◆ **Assigned task**: Collect every line below that contains the word "tweet".

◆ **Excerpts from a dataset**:
*** Block opens ***

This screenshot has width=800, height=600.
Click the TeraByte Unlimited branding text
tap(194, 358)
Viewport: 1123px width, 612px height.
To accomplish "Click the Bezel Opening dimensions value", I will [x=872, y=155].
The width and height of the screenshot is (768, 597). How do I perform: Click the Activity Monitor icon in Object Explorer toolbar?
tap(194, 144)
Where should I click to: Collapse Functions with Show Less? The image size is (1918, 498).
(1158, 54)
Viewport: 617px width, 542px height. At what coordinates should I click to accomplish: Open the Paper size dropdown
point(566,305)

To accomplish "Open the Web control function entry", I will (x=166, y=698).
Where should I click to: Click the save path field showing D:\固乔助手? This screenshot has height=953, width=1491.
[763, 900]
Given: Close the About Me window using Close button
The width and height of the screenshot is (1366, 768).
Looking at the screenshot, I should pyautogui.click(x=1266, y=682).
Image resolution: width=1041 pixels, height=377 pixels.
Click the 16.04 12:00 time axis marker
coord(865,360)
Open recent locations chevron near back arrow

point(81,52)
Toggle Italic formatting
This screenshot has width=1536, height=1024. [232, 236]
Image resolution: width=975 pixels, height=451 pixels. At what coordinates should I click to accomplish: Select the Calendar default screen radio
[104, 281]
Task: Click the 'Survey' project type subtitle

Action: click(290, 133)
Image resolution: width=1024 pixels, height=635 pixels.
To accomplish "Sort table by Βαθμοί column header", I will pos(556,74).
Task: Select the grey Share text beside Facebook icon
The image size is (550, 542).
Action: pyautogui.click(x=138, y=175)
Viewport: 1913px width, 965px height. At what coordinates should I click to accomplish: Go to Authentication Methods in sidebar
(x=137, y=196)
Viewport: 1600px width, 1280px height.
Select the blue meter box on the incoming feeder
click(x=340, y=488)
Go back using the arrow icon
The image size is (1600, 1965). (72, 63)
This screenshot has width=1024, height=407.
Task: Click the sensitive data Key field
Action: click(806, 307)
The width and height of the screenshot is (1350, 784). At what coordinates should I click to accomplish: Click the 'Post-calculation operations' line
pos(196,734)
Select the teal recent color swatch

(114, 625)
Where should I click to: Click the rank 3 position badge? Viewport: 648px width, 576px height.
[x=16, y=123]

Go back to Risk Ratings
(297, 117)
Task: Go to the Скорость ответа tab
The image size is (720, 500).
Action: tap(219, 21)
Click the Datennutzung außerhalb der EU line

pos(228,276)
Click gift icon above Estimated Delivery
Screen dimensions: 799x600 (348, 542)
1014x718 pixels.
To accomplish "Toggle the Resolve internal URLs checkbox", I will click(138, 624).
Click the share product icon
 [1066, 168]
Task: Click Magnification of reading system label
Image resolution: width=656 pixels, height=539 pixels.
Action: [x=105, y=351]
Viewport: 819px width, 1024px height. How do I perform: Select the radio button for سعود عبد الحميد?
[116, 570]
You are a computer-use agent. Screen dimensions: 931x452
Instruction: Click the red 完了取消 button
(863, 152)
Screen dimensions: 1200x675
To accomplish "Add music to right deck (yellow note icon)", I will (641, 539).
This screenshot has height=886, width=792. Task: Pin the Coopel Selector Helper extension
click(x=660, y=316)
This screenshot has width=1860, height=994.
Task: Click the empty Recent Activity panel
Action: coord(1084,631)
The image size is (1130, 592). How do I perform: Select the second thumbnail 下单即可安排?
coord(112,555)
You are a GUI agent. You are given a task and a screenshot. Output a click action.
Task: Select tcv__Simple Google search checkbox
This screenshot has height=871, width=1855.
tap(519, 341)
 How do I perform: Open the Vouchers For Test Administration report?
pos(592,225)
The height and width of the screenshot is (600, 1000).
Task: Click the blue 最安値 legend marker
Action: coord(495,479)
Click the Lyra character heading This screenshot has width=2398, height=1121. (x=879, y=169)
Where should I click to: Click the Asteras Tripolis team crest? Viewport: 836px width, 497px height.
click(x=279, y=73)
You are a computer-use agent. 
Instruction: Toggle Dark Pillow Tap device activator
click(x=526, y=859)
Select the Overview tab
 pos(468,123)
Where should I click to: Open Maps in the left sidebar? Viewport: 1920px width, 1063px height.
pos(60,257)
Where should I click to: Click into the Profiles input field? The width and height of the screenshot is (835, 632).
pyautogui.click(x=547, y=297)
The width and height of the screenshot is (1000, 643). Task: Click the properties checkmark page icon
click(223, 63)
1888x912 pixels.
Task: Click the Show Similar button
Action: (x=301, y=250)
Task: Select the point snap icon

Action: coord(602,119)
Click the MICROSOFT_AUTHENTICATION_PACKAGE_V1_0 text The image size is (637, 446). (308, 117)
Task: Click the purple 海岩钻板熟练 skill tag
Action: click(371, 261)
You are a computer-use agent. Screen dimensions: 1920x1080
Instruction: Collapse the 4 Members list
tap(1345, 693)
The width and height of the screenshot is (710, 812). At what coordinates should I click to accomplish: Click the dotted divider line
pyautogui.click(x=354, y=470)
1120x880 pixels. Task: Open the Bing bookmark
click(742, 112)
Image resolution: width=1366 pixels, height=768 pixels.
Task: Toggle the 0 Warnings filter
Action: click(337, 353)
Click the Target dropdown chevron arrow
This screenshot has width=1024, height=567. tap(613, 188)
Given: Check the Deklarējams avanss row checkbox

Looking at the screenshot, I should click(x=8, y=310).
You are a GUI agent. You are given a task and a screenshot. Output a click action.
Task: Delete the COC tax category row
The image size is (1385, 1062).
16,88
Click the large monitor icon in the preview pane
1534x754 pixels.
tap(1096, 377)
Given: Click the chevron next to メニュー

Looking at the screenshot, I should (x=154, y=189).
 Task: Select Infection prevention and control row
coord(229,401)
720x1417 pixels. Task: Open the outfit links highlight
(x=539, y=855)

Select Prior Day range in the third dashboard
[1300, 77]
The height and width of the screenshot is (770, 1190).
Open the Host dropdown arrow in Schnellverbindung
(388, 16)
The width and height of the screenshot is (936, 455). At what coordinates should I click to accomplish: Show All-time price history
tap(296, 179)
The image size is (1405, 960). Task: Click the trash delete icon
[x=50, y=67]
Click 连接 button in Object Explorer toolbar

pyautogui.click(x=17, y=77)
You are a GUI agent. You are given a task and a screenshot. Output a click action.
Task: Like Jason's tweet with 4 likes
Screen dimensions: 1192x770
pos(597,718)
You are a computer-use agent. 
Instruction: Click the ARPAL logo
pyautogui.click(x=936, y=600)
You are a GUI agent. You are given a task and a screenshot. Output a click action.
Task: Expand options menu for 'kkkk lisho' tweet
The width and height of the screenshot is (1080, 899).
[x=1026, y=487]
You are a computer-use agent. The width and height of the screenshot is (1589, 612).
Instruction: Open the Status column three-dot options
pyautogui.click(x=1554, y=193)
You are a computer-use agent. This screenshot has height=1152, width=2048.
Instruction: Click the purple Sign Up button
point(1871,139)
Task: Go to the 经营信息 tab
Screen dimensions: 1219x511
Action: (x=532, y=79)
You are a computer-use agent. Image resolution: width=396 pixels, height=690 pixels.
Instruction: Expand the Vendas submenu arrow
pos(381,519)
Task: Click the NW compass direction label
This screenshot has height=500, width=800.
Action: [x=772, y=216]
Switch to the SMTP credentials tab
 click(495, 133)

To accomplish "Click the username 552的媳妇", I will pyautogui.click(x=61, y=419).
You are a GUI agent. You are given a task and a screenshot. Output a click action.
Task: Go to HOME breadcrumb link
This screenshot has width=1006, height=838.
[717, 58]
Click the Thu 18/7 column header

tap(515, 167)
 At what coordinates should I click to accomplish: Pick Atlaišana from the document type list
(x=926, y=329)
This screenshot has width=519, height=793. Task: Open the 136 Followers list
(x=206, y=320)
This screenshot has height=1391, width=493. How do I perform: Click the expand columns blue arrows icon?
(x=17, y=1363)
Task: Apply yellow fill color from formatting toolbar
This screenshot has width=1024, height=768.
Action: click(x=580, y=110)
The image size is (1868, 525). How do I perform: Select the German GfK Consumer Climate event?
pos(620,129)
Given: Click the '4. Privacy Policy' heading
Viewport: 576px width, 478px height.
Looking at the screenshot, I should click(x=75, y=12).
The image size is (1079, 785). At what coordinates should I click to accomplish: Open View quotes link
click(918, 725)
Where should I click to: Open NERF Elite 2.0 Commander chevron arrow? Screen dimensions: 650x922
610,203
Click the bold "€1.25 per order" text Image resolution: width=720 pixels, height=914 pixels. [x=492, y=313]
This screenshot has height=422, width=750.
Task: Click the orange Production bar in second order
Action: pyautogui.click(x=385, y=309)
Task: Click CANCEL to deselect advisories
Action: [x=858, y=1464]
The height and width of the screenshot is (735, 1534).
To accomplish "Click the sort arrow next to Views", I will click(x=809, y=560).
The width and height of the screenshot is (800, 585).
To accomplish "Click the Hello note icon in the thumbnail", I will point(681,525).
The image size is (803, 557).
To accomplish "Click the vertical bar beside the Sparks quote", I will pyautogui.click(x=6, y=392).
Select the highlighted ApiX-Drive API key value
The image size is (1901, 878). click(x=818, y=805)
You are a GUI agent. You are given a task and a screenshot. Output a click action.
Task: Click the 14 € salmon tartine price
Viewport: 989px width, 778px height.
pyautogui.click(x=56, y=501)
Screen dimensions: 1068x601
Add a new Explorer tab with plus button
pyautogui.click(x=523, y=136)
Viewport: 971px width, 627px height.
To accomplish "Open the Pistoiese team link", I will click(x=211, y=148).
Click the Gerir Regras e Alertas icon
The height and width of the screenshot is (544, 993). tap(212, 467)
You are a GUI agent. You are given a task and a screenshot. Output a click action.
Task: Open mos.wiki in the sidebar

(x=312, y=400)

*** Block closes ***

◆ **Result of this exercise**:
Task: Like Jason's tweet with 4 likes
Task: Expand options menu for 'kkkk lisho' tweet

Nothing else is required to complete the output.